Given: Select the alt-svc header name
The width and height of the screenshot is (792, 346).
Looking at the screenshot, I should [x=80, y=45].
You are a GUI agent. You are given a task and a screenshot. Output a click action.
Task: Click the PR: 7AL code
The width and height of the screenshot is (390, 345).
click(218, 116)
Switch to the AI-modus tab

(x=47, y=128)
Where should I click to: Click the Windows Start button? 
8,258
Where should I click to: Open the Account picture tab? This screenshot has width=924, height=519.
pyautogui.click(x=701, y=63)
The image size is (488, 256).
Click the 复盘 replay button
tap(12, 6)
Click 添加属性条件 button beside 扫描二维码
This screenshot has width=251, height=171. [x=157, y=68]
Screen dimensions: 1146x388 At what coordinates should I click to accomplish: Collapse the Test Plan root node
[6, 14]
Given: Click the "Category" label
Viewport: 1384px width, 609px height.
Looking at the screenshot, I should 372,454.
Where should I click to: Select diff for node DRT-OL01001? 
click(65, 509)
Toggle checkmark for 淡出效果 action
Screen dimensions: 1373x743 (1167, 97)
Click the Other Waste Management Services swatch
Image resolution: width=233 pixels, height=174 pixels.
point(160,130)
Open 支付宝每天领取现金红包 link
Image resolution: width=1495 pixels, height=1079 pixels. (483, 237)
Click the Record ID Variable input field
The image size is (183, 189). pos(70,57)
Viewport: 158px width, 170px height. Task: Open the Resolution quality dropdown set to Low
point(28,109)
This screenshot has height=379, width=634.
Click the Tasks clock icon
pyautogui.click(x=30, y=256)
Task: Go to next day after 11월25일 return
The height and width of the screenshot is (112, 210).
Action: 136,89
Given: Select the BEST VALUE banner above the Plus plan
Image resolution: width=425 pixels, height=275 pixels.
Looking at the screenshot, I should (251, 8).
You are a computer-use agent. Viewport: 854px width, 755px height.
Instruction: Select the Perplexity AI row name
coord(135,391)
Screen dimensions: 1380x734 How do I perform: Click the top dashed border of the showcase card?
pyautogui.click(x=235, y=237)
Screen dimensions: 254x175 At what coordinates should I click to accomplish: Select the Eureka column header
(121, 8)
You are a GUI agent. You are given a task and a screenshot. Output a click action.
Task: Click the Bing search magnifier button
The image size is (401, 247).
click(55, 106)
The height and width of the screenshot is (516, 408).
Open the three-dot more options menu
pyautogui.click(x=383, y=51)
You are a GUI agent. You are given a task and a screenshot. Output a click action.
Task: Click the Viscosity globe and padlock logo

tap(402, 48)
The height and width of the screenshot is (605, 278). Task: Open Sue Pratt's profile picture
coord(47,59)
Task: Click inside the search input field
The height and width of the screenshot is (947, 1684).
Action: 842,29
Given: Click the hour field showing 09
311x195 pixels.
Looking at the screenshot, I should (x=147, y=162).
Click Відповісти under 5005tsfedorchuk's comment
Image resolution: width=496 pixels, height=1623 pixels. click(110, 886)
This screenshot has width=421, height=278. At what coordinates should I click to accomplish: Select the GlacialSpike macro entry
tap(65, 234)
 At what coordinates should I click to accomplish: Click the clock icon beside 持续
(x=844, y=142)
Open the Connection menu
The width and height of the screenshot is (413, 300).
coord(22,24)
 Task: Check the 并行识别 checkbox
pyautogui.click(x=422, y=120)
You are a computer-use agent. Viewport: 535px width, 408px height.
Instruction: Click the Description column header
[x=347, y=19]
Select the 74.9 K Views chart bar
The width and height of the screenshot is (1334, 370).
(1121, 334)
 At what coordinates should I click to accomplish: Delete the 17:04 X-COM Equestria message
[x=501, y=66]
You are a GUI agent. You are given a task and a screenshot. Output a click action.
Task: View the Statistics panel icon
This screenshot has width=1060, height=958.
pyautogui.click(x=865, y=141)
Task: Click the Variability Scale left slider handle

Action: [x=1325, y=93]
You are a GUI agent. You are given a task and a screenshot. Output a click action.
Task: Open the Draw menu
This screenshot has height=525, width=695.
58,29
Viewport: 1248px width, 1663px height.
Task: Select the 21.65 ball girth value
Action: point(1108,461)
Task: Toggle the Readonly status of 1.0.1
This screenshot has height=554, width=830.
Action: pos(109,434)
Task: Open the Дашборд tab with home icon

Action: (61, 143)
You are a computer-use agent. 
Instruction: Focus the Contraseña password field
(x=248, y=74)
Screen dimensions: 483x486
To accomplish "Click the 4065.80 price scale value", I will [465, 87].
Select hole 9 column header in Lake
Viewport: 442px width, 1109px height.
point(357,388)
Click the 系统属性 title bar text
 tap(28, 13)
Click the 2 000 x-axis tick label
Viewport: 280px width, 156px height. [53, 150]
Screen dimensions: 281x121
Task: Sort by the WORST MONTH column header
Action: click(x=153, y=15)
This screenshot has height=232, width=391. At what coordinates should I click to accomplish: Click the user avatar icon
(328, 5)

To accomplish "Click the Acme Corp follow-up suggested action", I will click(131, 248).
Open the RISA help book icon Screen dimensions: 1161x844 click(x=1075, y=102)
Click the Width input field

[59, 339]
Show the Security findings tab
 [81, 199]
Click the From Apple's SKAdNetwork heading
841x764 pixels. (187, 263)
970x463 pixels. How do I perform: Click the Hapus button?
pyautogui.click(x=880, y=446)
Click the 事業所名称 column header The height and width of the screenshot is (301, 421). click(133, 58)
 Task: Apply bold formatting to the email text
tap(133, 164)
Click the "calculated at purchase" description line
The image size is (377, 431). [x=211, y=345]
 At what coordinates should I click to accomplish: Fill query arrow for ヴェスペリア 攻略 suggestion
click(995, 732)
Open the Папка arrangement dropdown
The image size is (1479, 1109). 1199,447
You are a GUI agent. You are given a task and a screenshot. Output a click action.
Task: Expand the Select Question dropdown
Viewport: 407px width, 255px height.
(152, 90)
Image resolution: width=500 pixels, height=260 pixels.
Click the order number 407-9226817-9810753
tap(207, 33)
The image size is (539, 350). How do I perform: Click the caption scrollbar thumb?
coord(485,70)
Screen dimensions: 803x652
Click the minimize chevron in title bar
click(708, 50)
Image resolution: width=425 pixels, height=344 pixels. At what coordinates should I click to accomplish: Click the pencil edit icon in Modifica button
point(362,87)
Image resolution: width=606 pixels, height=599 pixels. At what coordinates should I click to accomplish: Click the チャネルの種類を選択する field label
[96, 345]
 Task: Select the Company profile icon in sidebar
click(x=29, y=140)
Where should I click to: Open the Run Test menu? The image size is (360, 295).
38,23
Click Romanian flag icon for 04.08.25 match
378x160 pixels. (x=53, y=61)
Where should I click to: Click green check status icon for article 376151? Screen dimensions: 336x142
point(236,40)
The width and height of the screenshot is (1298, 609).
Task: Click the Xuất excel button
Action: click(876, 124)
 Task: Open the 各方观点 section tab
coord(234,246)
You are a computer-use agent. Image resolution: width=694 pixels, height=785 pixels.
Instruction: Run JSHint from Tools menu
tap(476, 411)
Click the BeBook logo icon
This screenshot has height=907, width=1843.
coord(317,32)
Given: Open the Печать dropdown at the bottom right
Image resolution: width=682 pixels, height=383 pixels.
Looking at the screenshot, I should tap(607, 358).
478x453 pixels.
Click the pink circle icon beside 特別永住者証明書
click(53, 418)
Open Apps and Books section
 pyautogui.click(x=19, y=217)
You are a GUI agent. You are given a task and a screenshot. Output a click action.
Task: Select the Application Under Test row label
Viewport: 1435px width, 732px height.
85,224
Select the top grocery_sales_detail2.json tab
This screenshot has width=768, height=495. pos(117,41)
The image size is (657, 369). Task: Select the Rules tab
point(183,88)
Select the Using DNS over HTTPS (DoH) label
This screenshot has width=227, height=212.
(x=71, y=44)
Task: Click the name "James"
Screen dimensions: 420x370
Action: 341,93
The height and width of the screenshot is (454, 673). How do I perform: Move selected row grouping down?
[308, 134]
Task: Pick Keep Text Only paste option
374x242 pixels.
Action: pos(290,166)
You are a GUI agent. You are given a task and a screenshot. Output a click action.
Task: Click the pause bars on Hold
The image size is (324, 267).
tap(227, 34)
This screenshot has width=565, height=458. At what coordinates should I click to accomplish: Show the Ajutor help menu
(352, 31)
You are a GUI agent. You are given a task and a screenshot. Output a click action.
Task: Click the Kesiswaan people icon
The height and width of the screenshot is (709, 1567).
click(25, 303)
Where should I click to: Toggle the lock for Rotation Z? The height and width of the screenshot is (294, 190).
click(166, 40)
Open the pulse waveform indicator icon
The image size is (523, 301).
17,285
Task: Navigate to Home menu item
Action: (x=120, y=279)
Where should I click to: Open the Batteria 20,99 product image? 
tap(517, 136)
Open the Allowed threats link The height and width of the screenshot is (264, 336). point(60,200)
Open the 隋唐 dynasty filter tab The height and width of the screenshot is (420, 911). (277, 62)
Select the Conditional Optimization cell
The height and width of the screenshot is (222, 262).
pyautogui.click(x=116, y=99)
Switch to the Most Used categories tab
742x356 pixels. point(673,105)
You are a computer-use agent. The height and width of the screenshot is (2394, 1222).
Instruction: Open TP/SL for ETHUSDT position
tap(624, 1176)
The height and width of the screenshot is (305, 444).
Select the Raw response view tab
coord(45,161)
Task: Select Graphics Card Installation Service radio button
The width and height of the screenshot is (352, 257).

§ What is being asked
For every line above that includes the word "computer", return the line.

§ Answer for this exercise
You are a computer-use agent. Viewport: 854px width, 755px height.
You are a computer-use agent. Viewport: 535px width, 408px height.
You are a computer-use agent. 
You are a computer-use agent. Image resolution: width=694 pixels, height=785 pixels.
You are a computer-use agent. The height and width of the screenshot is (2394, 1222).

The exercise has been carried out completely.